[Stored records]
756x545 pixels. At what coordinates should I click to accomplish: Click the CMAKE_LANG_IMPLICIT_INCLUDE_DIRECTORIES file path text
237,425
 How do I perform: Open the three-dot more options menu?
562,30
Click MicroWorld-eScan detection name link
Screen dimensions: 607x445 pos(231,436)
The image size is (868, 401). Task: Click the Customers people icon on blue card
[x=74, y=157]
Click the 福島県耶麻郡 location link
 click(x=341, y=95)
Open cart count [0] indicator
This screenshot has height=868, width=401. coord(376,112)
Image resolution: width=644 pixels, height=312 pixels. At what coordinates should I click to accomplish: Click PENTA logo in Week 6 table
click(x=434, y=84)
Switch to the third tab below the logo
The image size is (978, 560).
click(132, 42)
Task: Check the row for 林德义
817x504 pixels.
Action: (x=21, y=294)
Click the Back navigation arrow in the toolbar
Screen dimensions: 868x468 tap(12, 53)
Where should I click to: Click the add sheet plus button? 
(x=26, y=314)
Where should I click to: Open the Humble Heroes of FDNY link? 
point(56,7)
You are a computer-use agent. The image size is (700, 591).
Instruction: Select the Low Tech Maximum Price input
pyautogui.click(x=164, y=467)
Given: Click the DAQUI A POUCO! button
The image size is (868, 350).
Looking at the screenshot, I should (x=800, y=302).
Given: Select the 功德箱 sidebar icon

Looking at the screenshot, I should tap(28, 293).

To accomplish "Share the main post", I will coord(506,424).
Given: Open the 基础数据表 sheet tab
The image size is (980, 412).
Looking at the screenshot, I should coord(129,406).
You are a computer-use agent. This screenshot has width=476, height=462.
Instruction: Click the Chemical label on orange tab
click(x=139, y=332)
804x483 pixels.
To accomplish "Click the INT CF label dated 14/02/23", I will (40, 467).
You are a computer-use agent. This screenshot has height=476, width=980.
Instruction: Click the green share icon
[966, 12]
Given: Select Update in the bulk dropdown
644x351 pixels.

#### TASK PROMPT
A line belongs in the answer if it contains the word "computer"; copy every such line from the data above.

#### ANSWER FOR THIS EXERCISE
You are a computer-use agent. The image size is (700, 591).
You are a computer-use agent. This screenshot has width=476, height=462.
You are a computer-use agent. This screenshot has height=476, width=980.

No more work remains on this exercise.